Set down all of the lines below exactly as they are given.

EXERCISE MATERIAL below:

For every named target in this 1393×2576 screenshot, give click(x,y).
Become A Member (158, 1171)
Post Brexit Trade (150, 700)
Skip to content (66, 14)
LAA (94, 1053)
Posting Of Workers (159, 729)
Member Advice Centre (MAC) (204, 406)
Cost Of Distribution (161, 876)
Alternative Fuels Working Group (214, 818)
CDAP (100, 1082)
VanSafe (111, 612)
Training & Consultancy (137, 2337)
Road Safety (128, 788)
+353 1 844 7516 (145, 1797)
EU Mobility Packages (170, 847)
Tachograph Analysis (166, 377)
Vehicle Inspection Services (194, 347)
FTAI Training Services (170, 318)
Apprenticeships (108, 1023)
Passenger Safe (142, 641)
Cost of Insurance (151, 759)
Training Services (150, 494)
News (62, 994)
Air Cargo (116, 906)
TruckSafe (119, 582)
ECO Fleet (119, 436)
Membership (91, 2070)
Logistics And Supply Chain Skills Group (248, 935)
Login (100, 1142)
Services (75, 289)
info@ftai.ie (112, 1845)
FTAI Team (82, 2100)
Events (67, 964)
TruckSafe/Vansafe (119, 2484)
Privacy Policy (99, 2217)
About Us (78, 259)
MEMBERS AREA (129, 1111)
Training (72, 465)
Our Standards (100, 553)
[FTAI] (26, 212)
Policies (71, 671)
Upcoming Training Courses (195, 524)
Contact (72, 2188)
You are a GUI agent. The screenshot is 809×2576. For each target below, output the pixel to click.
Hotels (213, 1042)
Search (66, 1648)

End of EXERCISE MATERIAL.

SOLUTION
For every named target in this 1393×2576 screenshot, give click(x,y).
Become A Member (158, 1171)
Post Brexit Trade (150, 700)
Skip to content (66, 14)
LAA (94, 1053)
Posting Of Workers (159, 729)
Member Advice Centre (MAC) (204, 406)
Cost Of Distribution (161, 876)
Alternative Fuels Working Group (214, 818)
CDAP (100, 1082)
VanSafe (111, 612)
Training & Consultancy (137, 2337)
Road Safety (128, 788)
+353 1 844 7516 (145, 1797)
EU Mobility Packages (170, 847)
Tachograph Analysis (166, 377)
Vehicle Inspection Services (194, 347)
FTAI Training Services (170, 318)
Apprenticeships (108, 1023)
Passenger Safe (142, 641)
Cost of Insurance (151, 759)
Training Services (150, 494)
News (62, 994)
Air Cargo (116, 906)
TruckSafe (119, 582)
ECO Fleet (119, 436)
Membership (91, 2070)
Logistics And Supply Chain Skills Group (248, 935)
Login (100, 1142)
Services (75, 289)
info@ftai.ie (112, 1845)
FTAI Team (82, 2100)
Events (67, 964)
TruckSafe/Vansafe (119, 2484)
Privacy Policy (99, 2217)
About Us (78, 259)
MEMBERS AREA (129, 1111)
Training (72, 465)
Our Standards (100, 553)
[FTAI] (26, 212)
Policies (71, 671)
Upcoming Training Courses (195, 524)
Contact (72, 2188)
You are a GUI agent. The screenshot is 809×2576. For each target below, output the pixel to click.
Hotels (213, 1042)
Search (66, 1648)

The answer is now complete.